Henry, nothing daunted, went to meet his lass. His converse with her secret place was fairly well advanced, a fluency which he thought wise to hide from Robert Black. But he supposed that Robert meant they should not leave the crowd.
Dozens of young men were gathered in the market place, looking for employment from the factors and the farmers who judged them on experience, provenance and strength. Bargains were made quickly, and were sealed with drink, before the chosen ones took their pick themselves of the giggling lassies waiting in the ranks. Henry found the company, of country lads and lasses let loose from their bounds, a rough and rowdy one. He looked for Mary through the crowd, and found her with her baskets by the butter tron. Beside her was a woman who was full with child, and a little boy with a filthy face. Mary caught his eye, and left the woman’s side, taking up the small boy by the hand. Henry sensed a straining in her smile. Perhaps she felt, like him, uneasy at the herd. She did not offer up a kiss. Instead she whispered to him, ‘What have ye got on?’

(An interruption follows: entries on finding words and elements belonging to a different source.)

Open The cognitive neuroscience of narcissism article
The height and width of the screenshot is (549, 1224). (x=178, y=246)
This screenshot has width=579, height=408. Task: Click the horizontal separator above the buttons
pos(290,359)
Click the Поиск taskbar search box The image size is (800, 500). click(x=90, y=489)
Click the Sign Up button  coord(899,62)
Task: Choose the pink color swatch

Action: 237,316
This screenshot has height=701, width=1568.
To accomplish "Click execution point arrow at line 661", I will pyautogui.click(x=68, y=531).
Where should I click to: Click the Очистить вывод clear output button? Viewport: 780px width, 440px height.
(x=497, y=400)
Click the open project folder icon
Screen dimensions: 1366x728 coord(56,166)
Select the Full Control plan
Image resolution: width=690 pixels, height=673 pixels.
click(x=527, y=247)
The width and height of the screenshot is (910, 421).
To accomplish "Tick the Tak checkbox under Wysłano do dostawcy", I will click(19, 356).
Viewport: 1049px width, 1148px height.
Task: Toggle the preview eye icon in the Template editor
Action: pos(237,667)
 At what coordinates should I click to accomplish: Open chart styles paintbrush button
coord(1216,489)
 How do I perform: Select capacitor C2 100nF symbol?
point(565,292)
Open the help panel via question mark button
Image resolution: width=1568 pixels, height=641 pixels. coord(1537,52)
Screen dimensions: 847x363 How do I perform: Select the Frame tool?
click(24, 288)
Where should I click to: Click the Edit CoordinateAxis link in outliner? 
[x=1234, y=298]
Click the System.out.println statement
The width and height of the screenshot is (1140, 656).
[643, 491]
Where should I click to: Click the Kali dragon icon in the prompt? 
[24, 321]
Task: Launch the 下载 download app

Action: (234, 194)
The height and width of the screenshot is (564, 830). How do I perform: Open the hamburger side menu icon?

‘Do you like it?’ Henry said. Mary had not seen him out of scholar’s weeds. He had dressed that morning in a dark green hunting coat
his father had sent up. It was made of fair fine cloth, and cut to flatter him, with a trail of ivy quilted in the sleeve. Lord Balfour had devoted far more thought to choosing it than Henry had that morning when he put it on. The king would be at Falkland for the summer months, and Henry might be called upon to join him at the hunt. The colour of the coat would show off his dark looks, with no thread of gold to cause the king offence. Then Henry might look forward to a place at court. They were close in age.
Though Henry was aware of his father’s hopes, he did not care for them. He lived for the day, and took chance where it came. The moment was the fair, and he wore the coat because the cut allowed him to move freely with his bow. He thought it good but plain. It perplexed him to find Mary fingering the cuff, tracing with her fingers through the fine relief, as though she had not come across such delicate embroidery. ‘It’s awfy fine,’ she answered him, uncertainly.
‘Fine it is,’ he said. ‘But who is this?’ He gestured to the bairn, a squat, stolid child, who stared back, unsmiling.
‘This is wee Jock, my sister’s boy. Big Jock is my daddie,’ Mary said.
The naming of Big Jock caused Henry some alarm. Mary had not mentioned him by name before. He wondered, fleetingly, just how big he was. ‘Has your father come here to the fair?’ he asked.
Mary shook her head. ‘He disnae like to, since my mother died. It was here they met.’
Henry answered, ‘Oh,’ conscious his relief ought not to be expressed. There were complications here he had not met before, and he felt, for the moment, out of his depth.
‘Jockie has been hoping he will see the puppet play.’
Mary’s meaning dawned on Henry, showing in his face. She anticipated quickly, ‘Tis only for a while, until the eggs are gone. They’re sure to sell today. My sister had been guid enough to take the stand till then.’